Schmidt, Marcel; Urban, Carolina; Schmidt, Svenja; Schomäcker, Reinhard
FG Technische Chemie
Catalysis, particularly metal-catalyzed reactions in microemulsion systems, offers a sustainable approach for organic reactions in water. However, it is still a challenging task because of the complex role of the nonionic surfactant in such a system and the interaction of the phase behavior and reaction performance. To get a profound knowledge of this role and interaction, a systematic study of the palladium-catalyzed hydroxycarbonylation of 1-dodecene in a microemulsion system is reported. The influence of the temperature, additives such as cosolvents, the catalyst concentration, and the hydrophilicity of the surfactant and its concentration has been investigated with regard to both the phase behavior and reaction performance. Interestingly, the investigations reveal that not the phase behavior of the microemulsion system but mainly the dimension of the oil–water interface and the local concentrations of the substrates at this interface, which is provided by the amount and hydrophilicity of the surfactant, control the reaction performance of hydroxycarbonylation in these systems.

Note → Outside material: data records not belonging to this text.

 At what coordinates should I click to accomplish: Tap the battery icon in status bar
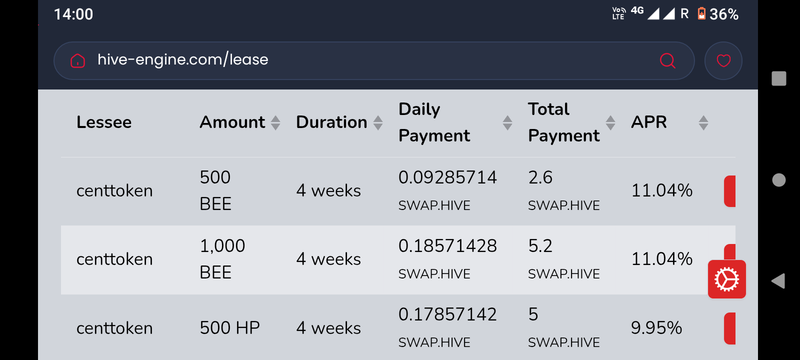tap(702, 14)
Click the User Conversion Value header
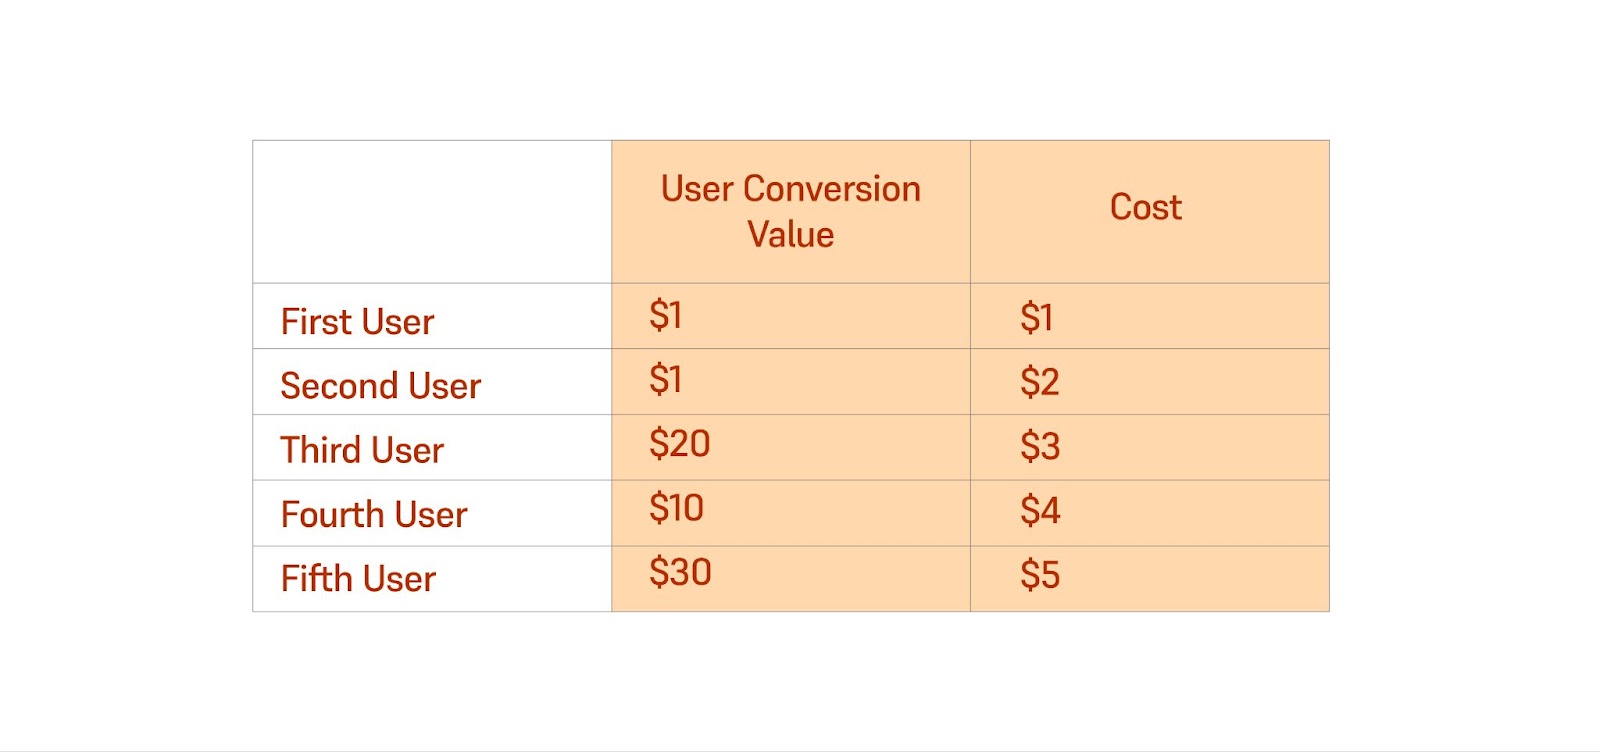The image size is (1600, 752). point(790,211)
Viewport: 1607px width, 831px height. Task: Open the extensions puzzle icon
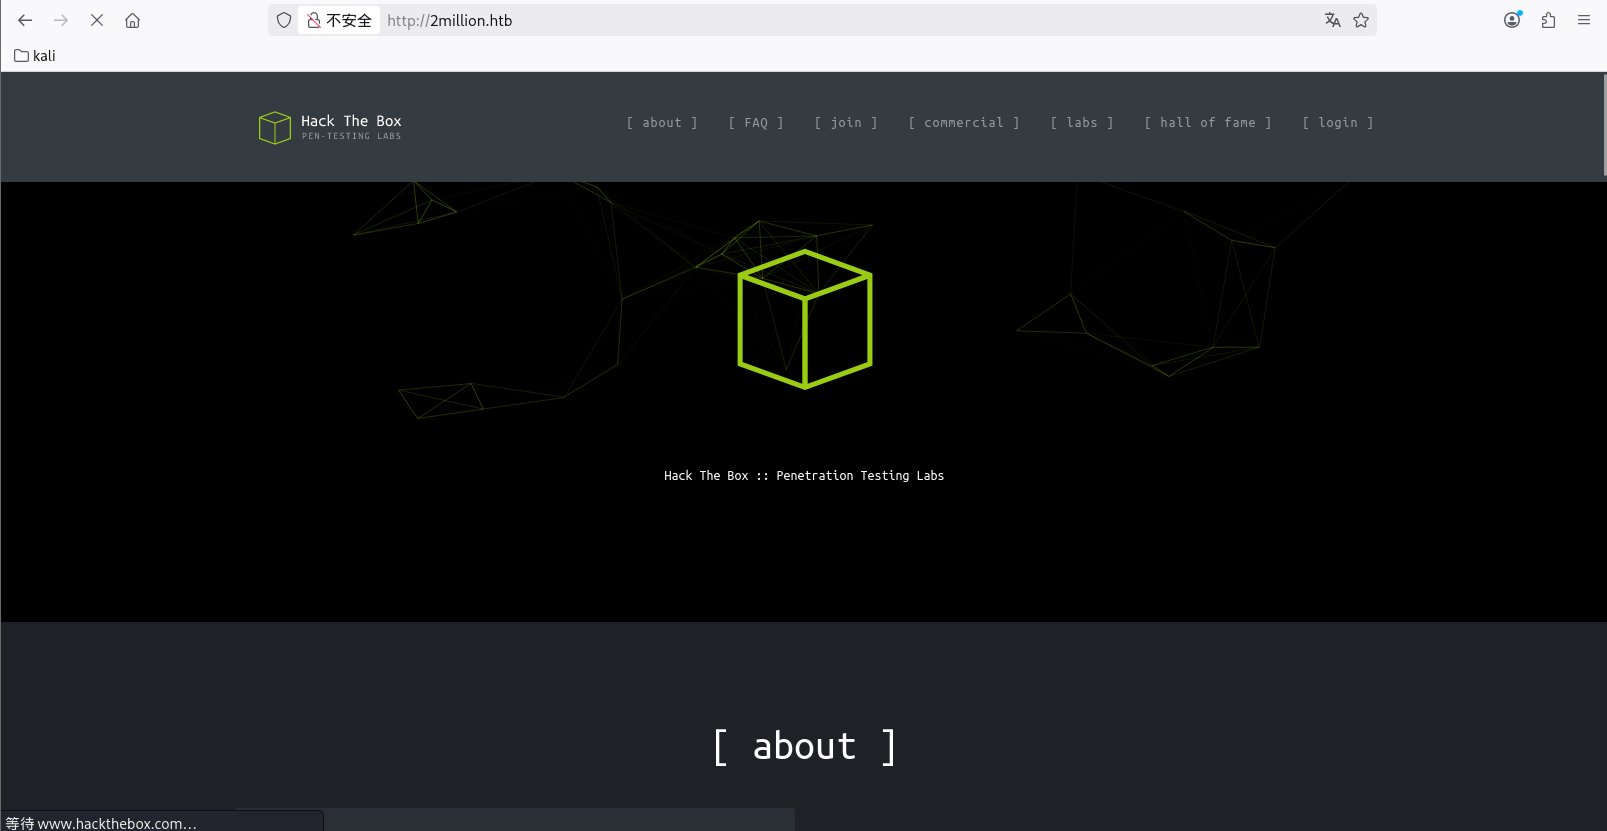pos(1548,20)
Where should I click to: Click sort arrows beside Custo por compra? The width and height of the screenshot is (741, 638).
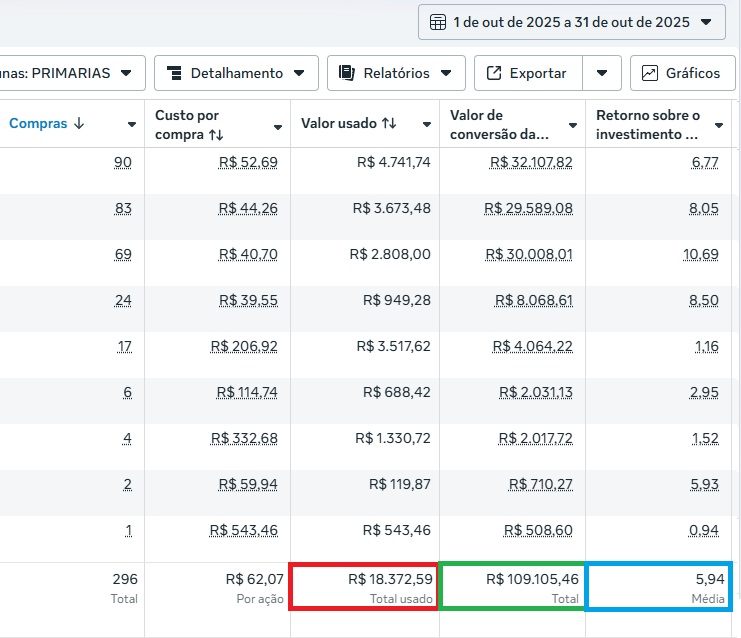(216, 134)
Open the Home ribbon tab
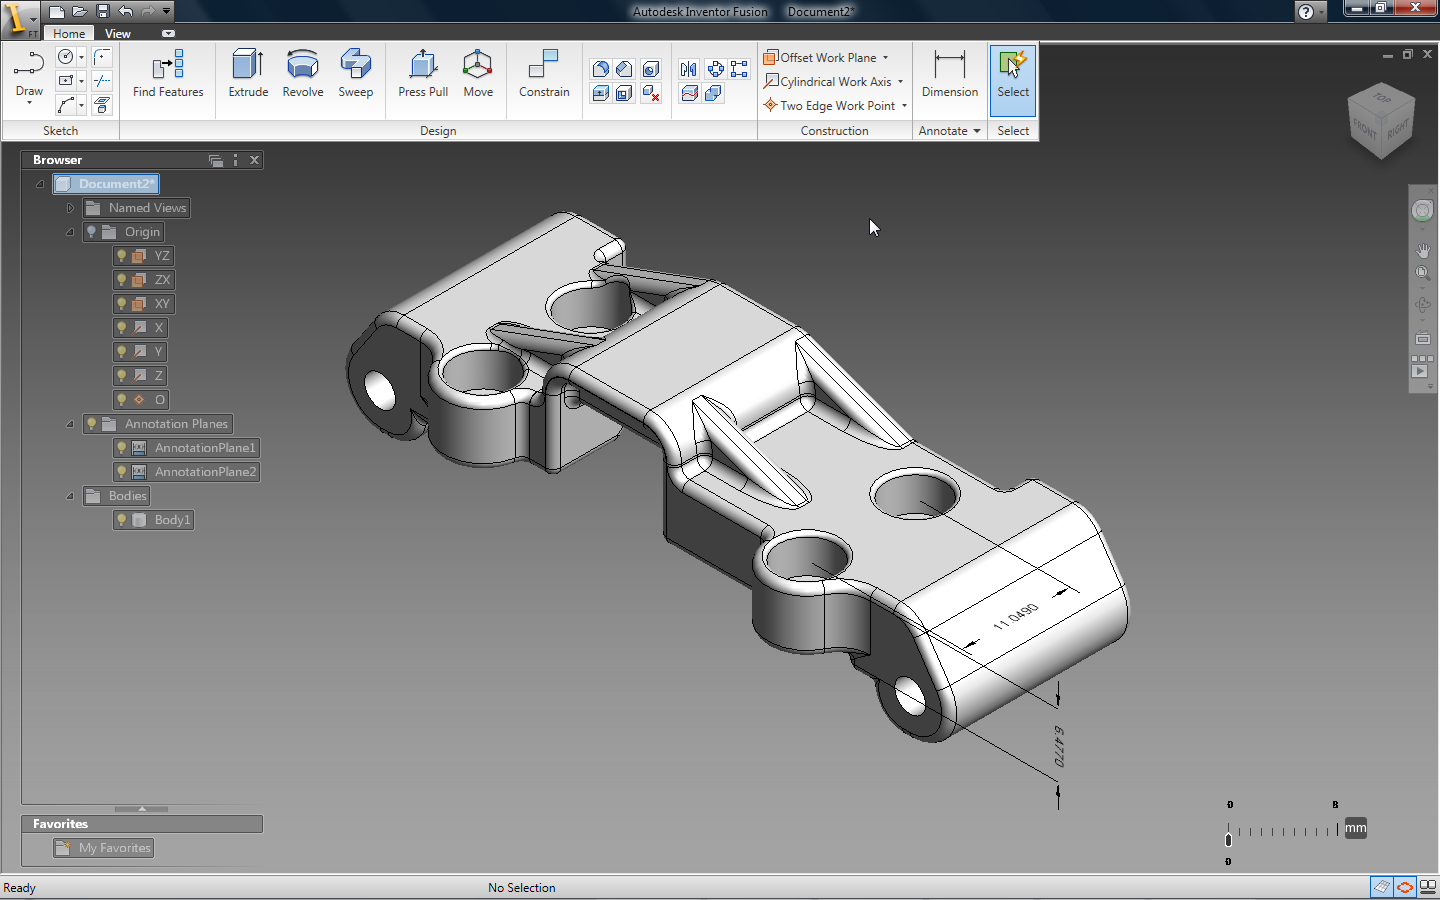This screenshot has width=1440, height=900. click(69, 34)
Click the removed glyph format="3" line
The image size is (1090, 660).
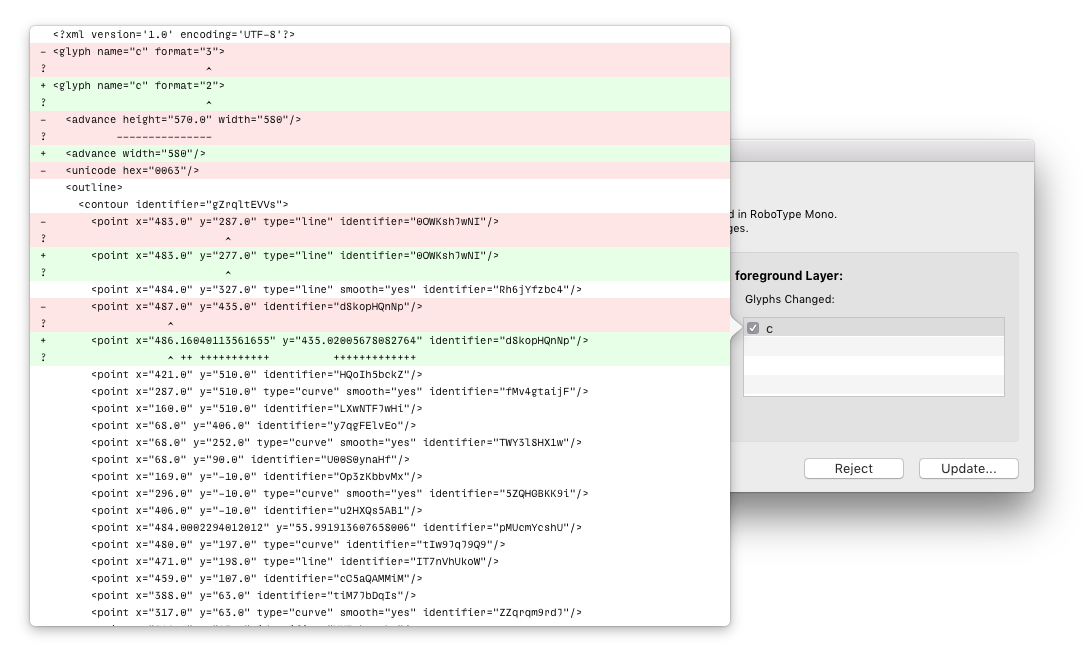[139, 51]
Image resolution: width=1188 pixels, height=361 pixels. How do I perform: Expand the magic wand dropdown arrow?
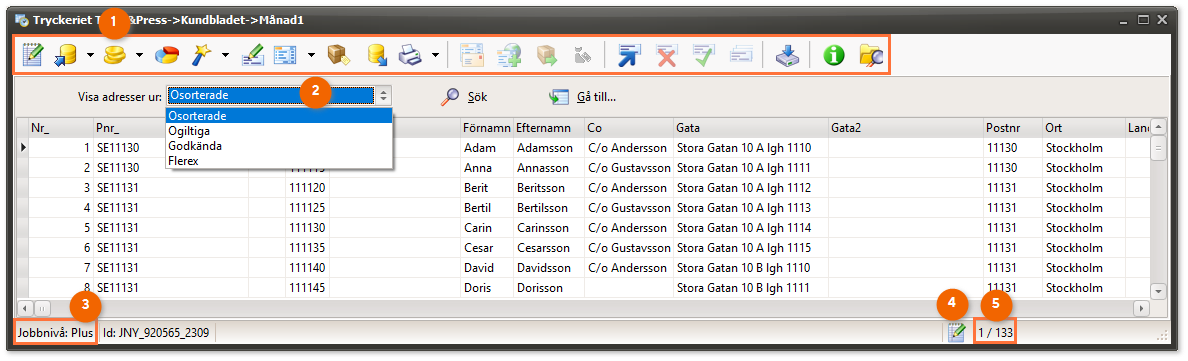[x=226, y=55]
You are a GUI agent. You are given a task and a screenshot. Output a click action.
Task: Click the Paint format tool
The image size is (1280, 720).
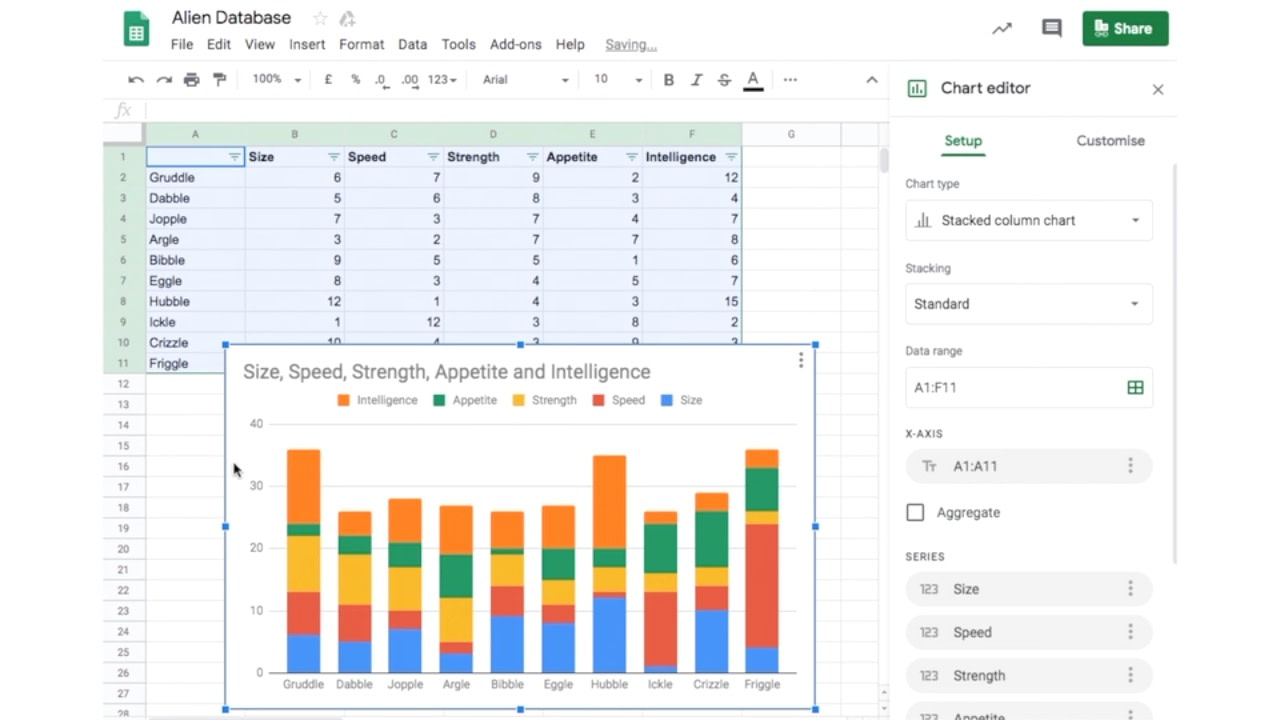pyautogui.click(x=219, y=79)
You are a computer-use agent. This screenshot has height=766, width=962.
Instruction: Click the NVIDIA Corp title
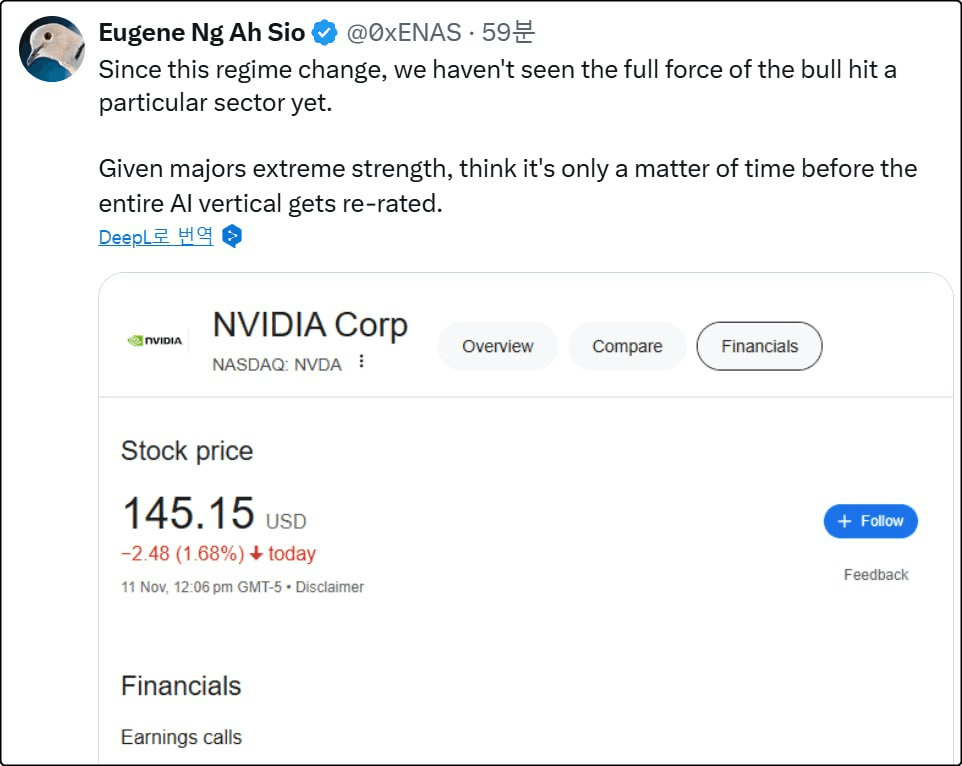[310, 324]
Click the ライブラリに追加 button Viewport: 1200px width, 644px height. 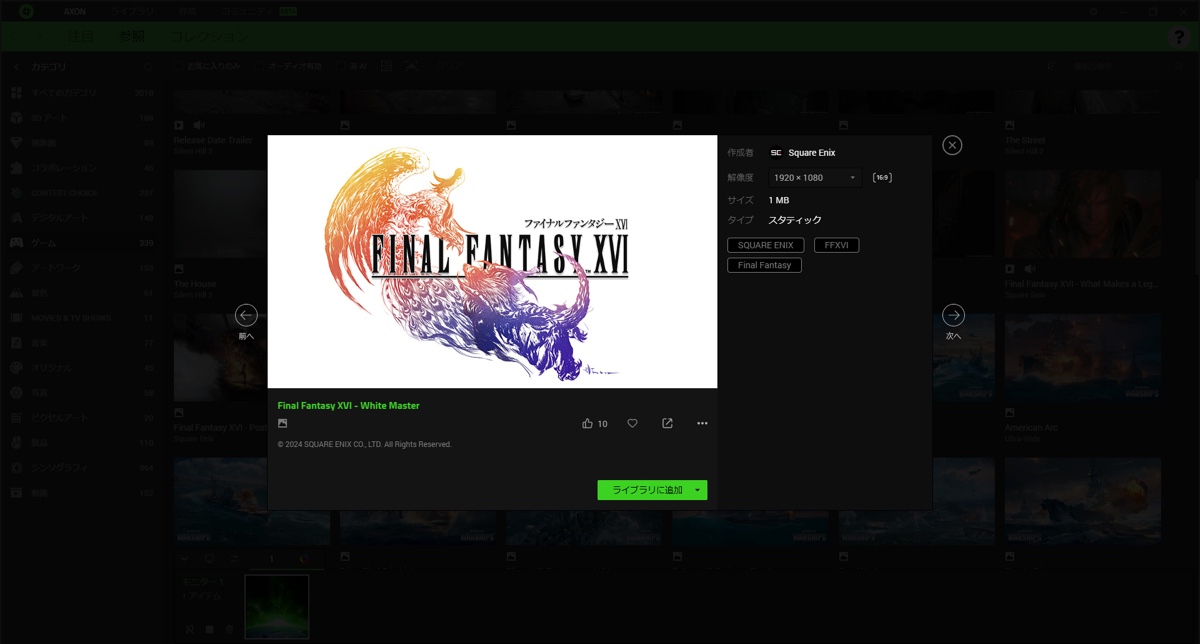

Moreover, it was found that the local concentration of the active catalyst complex at the interface is essential for the reaction performance. Dependent on the surface active properties of the catalyst complex, its bulk concentration, and the nature and amount of additives, the local concentration of the active catalyst complex at the interface is strongly influenced, which has a huge impact on the reaction performance.